According to CATIC, Wing Loong was developed independently by China with full intellectual property to meet the requirement of the international market. The project was started in 2005 and its maiden flight took place in 2007. The drone's mockup was unveiled at the Zhuhai Airshow in 2008 and a production type was displayed at the same air show in 2012, drawing intense attention from aviation enthusiasts and foreign military observers.
It can perform a wide range of tasks such as precision strikes and long-duration, long-distance reconnaissance. In June 2006, the government gave the green light to its export.
In addition to military purposes, the unmanned aerial vehicle can also serve an array of civil and scientific purposes such as disaster assessment, environmental protection, and atmospheric and meteorological research, the company said.
The drone boasts a range of more than 3,000 kilometers and a payload of 200 kilograms.
All the techniques used on Wing Loong were developed by Chinese researchers without any foreign assistance, said Nie Haitao, deputy director of AVIC Chengdu Aircraft Design and Research Institute, which designed the drone.
"In the initial stage of Wing Loong's development, only nine researchers were designated to take part in this work and most of them were young professionals without much experience," he recalled. "Yet they succeeded and now you can see they have done a good job."
The United Arab Emirates and Uzbekistan have introduced an unidentified number of Wing Loong drones, according to Kanwa Defense Review, a Canadian online magazine of defense affairs and weapon technology.
"Currently five to six nations in Africa and Asia have expressed their intention of buying Wing Loong and we are negotiating over that," Ma said.
He added several foreign countries have told his company that they want to introduce Chinese drones that are even more advanced than Wing Loong, but whether those types could be exported is up to government policy and political decisions.
"Of course we, as a defense products supplier, are willing to introduce more of our cutting-edge weapons to the international market. But it is the government that has the final say."
Seeing a bright picture of Chinese drones in the global market, aviation experts said people should be reminded that China still lags behind in many aspects in the UAV industry.
China is still unable to produce an unmanned aerial vehicle that can rival the United States' RQ-4 Global Hawk, according to Wang Yangzhu, deputy director of the Unmanned Aircraft System Institute under Beijing University of Aeronautics and Astronautics.
"If we rank the automation capabilities of UAV with 10 being the highest score, China can only get five or six," he said.
"The capability of a UAV should not be judged merely by its speed and altitude, its ability in performing varied missions makes more sense."
Wang's institute is one of the three academic institutes in China that specialize in UAVs.

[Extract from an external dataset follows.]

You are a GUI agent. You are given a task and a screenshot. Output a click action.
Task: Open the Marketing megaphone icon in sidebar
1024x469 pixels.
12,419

The other two are in Nanjing University of Aeronautics and Astronautics in Jiangsu province and Northwestern Polytechnical University in Shaanxi province.
He said China's efforts to develop advanced drones are being haunted by a long-time inability in resolving some key technologies including engines and data links, noting the country's aviation industry needs to solve a host of technical blocks.

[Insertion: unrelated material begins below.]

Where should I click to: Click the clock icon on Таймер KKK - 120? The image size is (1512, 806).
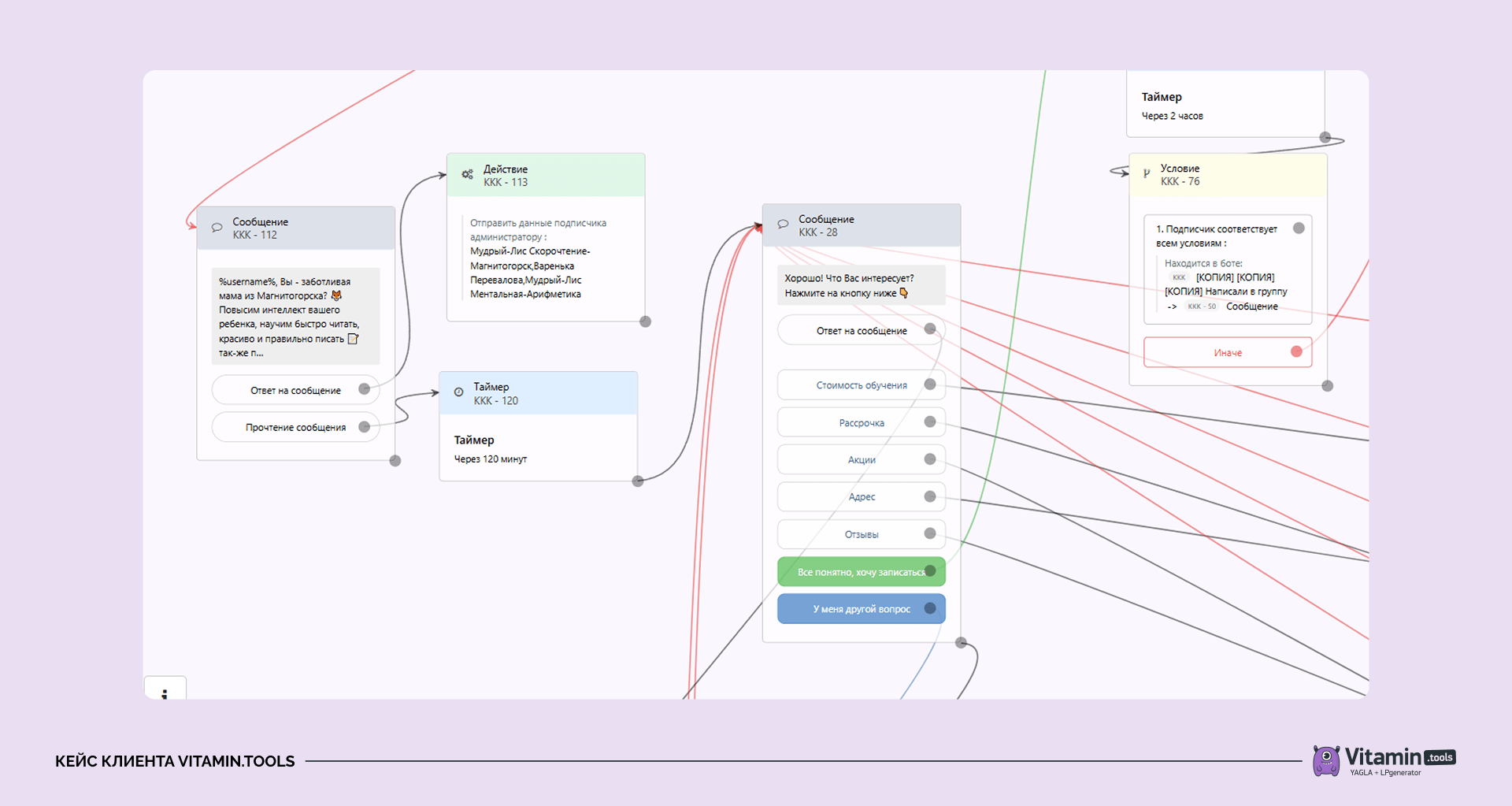(458, 392)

"Though we are able to manufacture UAVs on our own, we can't produce those as advanced as the RQ-4 Global Hawk, which is now the top drone before the Northrop Grumman X-47B enters into service. The most outstanding obstacle confronting us remains the engine problem."
He explained that the data link and airborne electronic devices used on Chinese drones still lag behind those of their US counterparts.
In contrast to Wang's words, many foreign military observers said Chinese drones are fairly competitive in the international market in terms of technical characteristics, performance and price.
Wendell Minnick, Asia bureau chief at Defense News, said in an earlier report on VOA's website that Chinese drones, many of which are specifically produced for the export market, are very attractive for many developing nations.
"(The US) drone exports are very expensive platforms, very sophisticated. The Chinese produce a much cheaper variety that basically does the same job," said Minnick. "The Chinese ... are looking at an export market that's growing."
"China has ramped up research in recent years faster than any other country. It displayed its first unmanned system model at the Zhuhai air show five years ago, and now every major manufacturer for the Chinese military has a research center devoted to unmanned systems," a report published in July by the Defense Science Board, an experts panel charged with advising the US Department of Defense on scientific and technical issues, was quoted by The New York Times as saying.
"(China) could ... rapidly close the technology gaps and become a formidable global competitor in unmanned systems."